I found a remarkable for me comment under this song of Greg at California Jam ’74.

Quote:

Greg Lake – the most beautiful voice in rock music.

And an incomparable songwriter, musician – and extraordinarily nice guy. Greg went out of his way to talk to and help three teenagers, at the height of ELP’s fame.

The first time I saw Emerson, Lake and Palmer, in 1972, I was 15, my brother was 16; he brought me and a friend early in the day to wait outside the loading dock at the San Francisco Civic Auditorium, hoping to watch the equipment load-in and listen to ELP’s sound check.
To our delight, Keith, Greg, and Carl arrived and entered at the loading dock.

Keith got out of the limo first, and as he strode by, my brother greeted him, “Good evening, Mr. Emerson.” Keith gave us a suspicious frown and kept walking. (If you see pictures of Keith from the 1970s, you’ll probably see some with the same suspicious frown he gave us.)
After Keith walked by, my brother clapped his hand to his face and berated himself, “What an idiotic thing to say: ‘Good evening, Mr. Emerson.’ It’s two in the afternoon.”
Then Carl and Greg came out of the limo, and they stopped and talked with us. They were completely nice. My brother explained, “We’re seeing your show tonight. We love your music; I’m a musician also. I’ve been to all of your shows in the Bay Area. This is only my sister’s second concert; I took her to see Alice Cooper last month. We were hoping we might be able to listen to your sound check from out here.”

They apologized for not being able to invite us in, and kindly asked the staff to leave the loading dock door open so we could hear the whole sound check, which turned out to be an entire rehearsal of their show that night. Carl and Greg each came back throughout the afternoon to talk to us, while Keith was laser-focused on rehearsing non-stop all afternoon. My brother asked them questions about the equipment they used, how they achieved certain effects, what strings Greg liked on his guitars and bass, what drums, cymbals, drum heads, and sticks Carl liked to use. Both Carl and Greg were relaxed and friendly, and they seemed genuinely happy discussing all the technical things with my brother, asking him questions about his own set-ups, music, and band. I was shy, so I just smiled and listened, interested in their conversations and appreciative of the time they spent with us. I appreciated that these extraordinarily talented, world-famous musicians, about to put on a major show in a major city, gave us their time and attention – three teenage nobodies! – and were so kind and interested in talking to us.

At one point Keith was playing the complex intro to a new song. About a minute into it, he kept missing one particular note; every time, he stopped, sweared “Sh*t!” and started again, over and over. He must have played it thirty times, during which Greg and Carl both came out to talk to us. We all couldn’t help laughing every time Keith stopped and swore and started over, and we kept stifling our giggles because we didn’t want to be disrespectful and offend Keith. Eventually, he played it perfectly, and played it several times again.
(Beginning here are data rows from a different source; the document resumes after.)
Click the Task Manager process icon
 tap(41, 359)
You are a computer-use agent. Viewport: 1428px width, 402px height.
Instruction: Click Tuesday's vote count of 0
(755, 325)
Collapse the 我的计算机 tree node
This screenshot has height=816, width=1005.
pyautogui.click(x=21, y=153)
Keith was a perfectionist. At the show that night, he played it flawlessly.

While Greg and Carl were out talking with us and Keith was perfecting the intro, a limo pulled up and two beautiful girls got out, bringing them a gift of very fine bottles of champagne. “Remember us?” they asked Carl and Greg. “You came to a party at our house last time you were in San Francisco. We’re having a party there tonight. We hope you’ll join us.”

Greg and Carl agreed, “Thanks, we’ll try to make it.”
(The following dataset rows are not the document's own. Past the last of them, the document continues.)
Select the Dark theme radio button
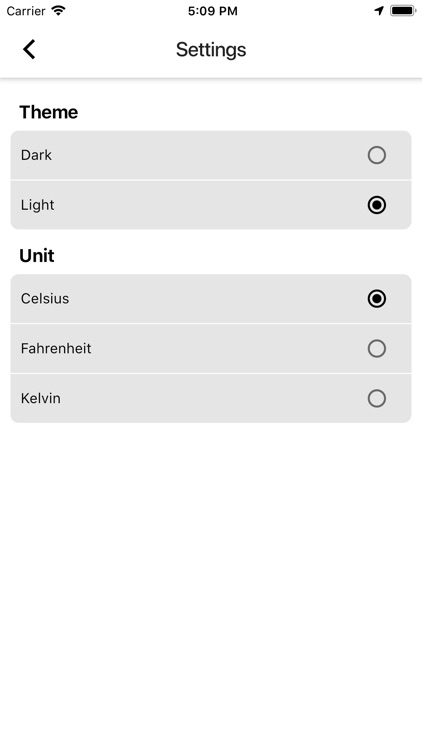The width and height of the screenshot is (422, 750). (377, 155)
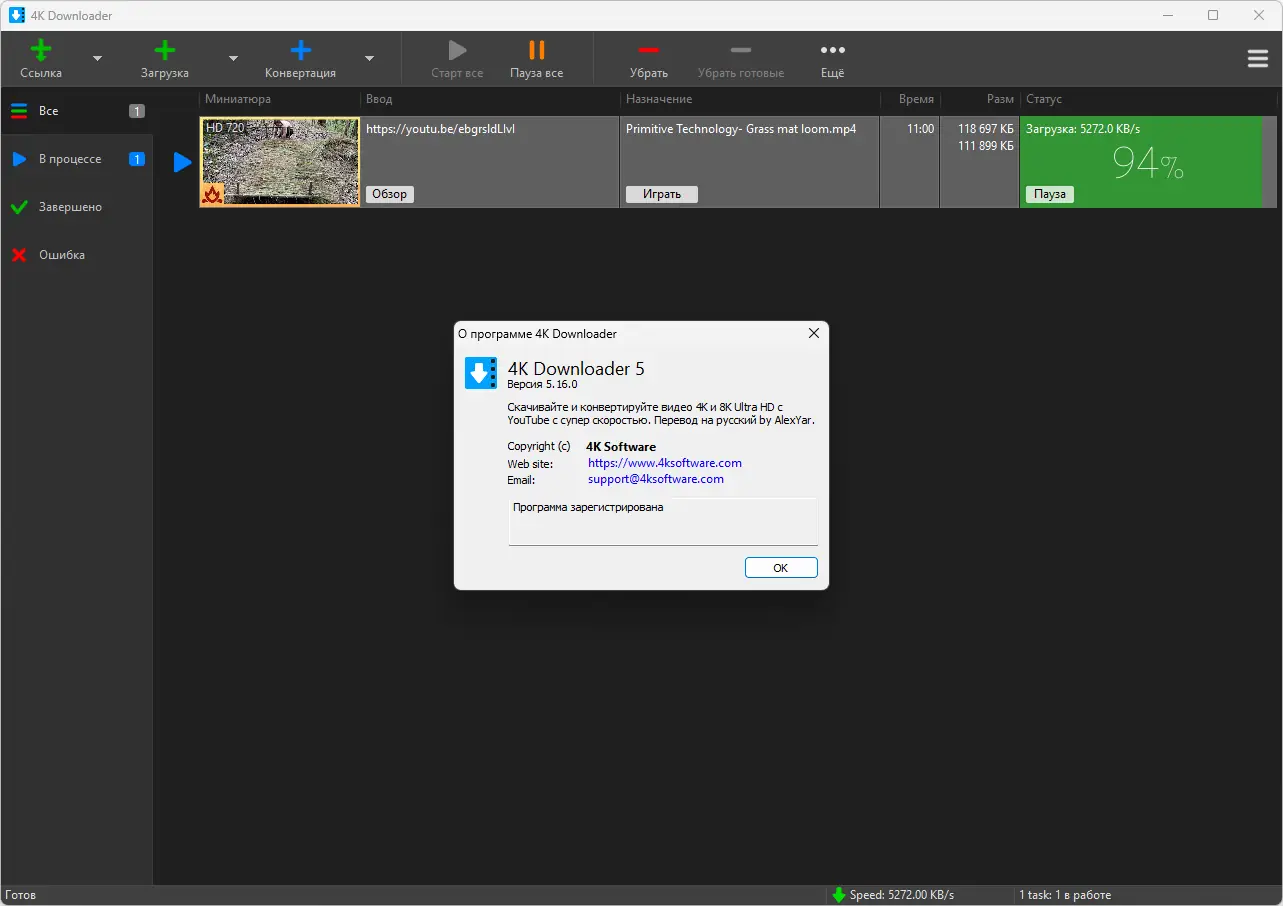Click the flame badge on the video thumbnail
1283x906 pixels.
(212, 194)
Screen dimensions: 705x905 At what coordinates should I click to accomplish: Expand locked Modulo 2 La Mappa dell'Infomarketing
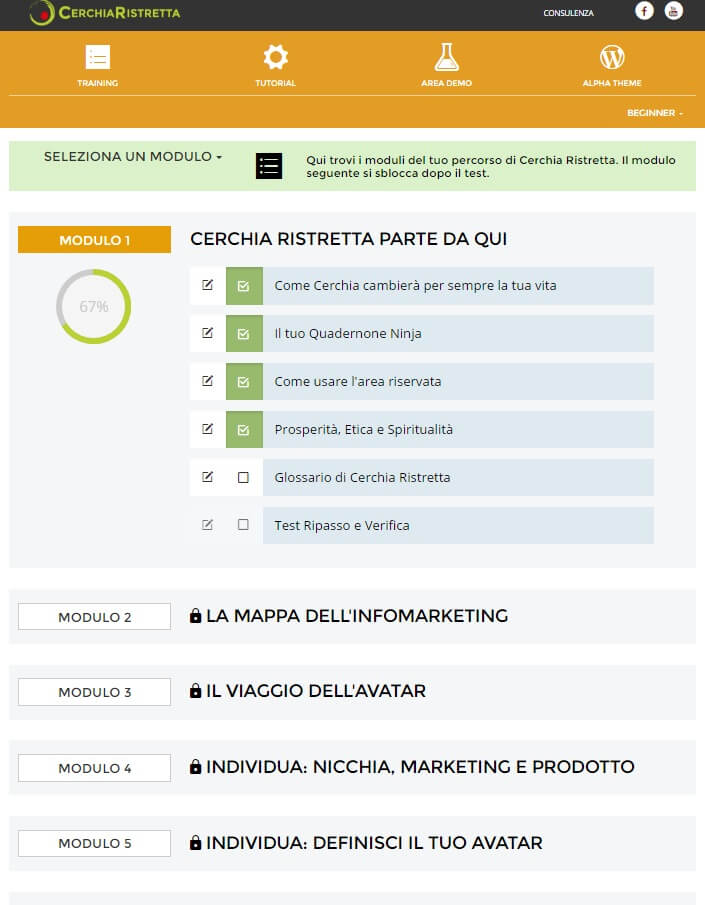[x=357, y=616]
After the girls got in their limo and left, Greg and Carl looked at each other and laughed, “Looks like we know what we’re doing tonight.” Greg smiled at us, with kind of a slightly embarrassed shrug (perhaps he didn’t want to corrupt the morals of our youth). “What are you gonna do?” he asked us. We all laughed. I found my voice and noted, “The perks of being a rock star.” We all laughed again. I asked, “Does Keith ever take a break?” Carl and Greg laughed, “Only when he needs to visit the men’s. Otherwise, he’ll be at it all day.”

After Keith perfected the intro, Carl said, “Well, we’d better get back,” and they both said to us, “Nice talking to you.”

It was wonderful getting to talk to them, and to hear their entire rehearsal. At the end, as they left, Greg and Carl said, “Thanks for coming, we’ll see you later! We hope you enjoy the show!”

I politely asked Keith as he walked by, “May I have your autograph, please?” He stopped and signed it, briefly glancing at us, then got into the limo. He seemed intensely focused on his performance that night. I’m awfully sorry we didn’t get to talk to him. I’ve heard he was a very nice guy, very intelligent, very funny, and had a great sense of humor.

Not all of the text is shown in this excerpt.